Der Auftraggeber ist vom Bewerber während des Vergabeverfahrens unverzüglich davon zu informieren, wenn sich eine Änderung von Umständen ergibt, aufgrund derer die abgegebenen Erklärungen nicht mehr zutreffend sind.
Im Rahmen der Prüfung der Mindestanforderungen wird anhand der eingereichten Erklärungen und geforderter Nachweise geprüft und festgestellt, ob Ausschlusskriterien bzw. A-Kriterien ([A]) sowie unter "Mindeststandards" ausgeführte Mindestanforderungen erfüllt sind.
Sofern - ggf. nach einer erfolgten Nachforderung und/oder Aufklärung - die Erfüllung aller Mindestanforderungen nicht festgestellt werden kann, wird der Teilnahmeantrag vom Vergabeverfahren ausgeschlossen und der Bewerber wird nicht zur Abgabe eines Angebots aufgefordert.
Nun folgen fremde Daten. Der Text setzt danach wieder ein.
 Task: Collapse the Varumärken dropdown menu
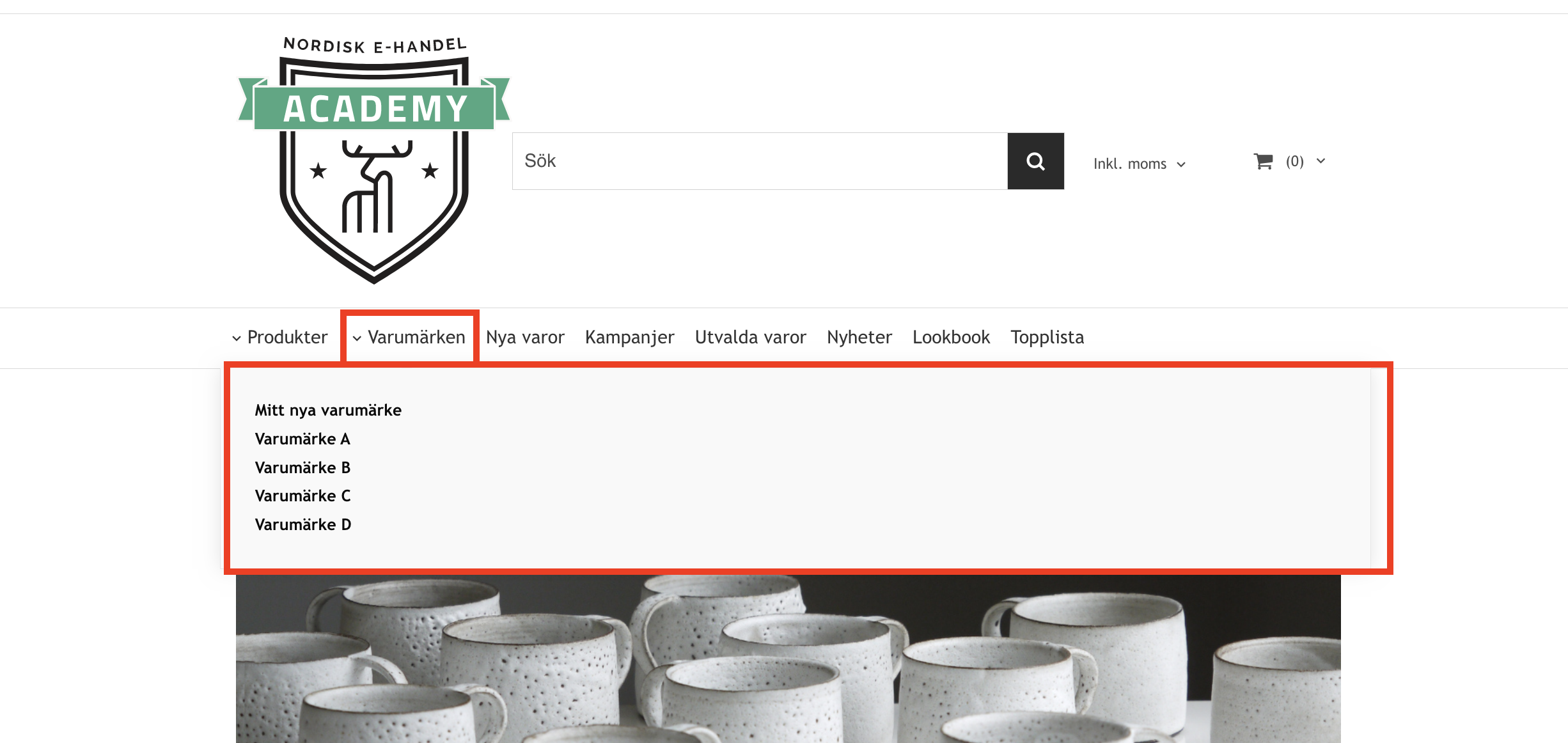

Die Kommunikation / Übermittlung von Informationen erfolgt ausschließlich elektronisch über das Kommunikationsmittel E-Vergabe-Plattform des Bundes (
www.evergabe-online.de).
Die elektronische Abgabe des Teilnahmeantrags erfolgt ausschließlich über die E-Vergabe-Plattform des Bundes (
www.evergabe-online.de). Die Einreichung des Teilnahmeantrags ist nur in elektronischer Form möglich, wobei der Teilnahmeantrag entweder mit einer gültigen fortgeschrittenen elektronischen Signatur oder qualifizierten elektronischen Signatur zu versehen ist.
Nähere Angaben, welche Teilnehmer am Vergabeverfahren auf Bewerberseite, welche Erklärungen und Nachweise vorzulegen haben, finden sich in den Begleitunterlagen zum Teilnahmewettbewerb, insbesondere den Teilnahmebedingungen.
Hinweis:
Die Angaben der hiesigen Auftragsbekanntmachung werden in den Begleitunterlagen zum Teilnahmewettbewerb, insbesondere den Teilnahmebedingungen, die über die über die Internet-Adresse unter dem Elektronischer Zugang zu Informationen (siehe I.1)) bezogen werden können, konkretisiert.
Insbesondere werden Mindestanforderungen (insb. [A]-Kriterien) an die Eignung sowie Bewertungskriterien [B] für Los 1 und Los 2 im jeweiligen Dokument "Eignungsbewertungsmatrix" sowie ggf. in den Eigenerklärungen konkretisiert. Mindestanforderungen auf Grundlage von Ausführungsbedingungen werden im Dokument "Übersicht Ausführungsbedingungen" (Anlagen) sowie ggf. in den Eigenerklärungen konkretisiert. Bewerberseitig auszufüllen ist die "Vorlage Erklärungsbogen zu Ausführungsbedingungen" zu den jeweiligen Losen.
Ergänzend wird zu verfahrensbezogenen Vorgaben (z.B. zum Datenschutz) als Mindestanforderung die Einreichung entsprechender Erklärungen gefordert.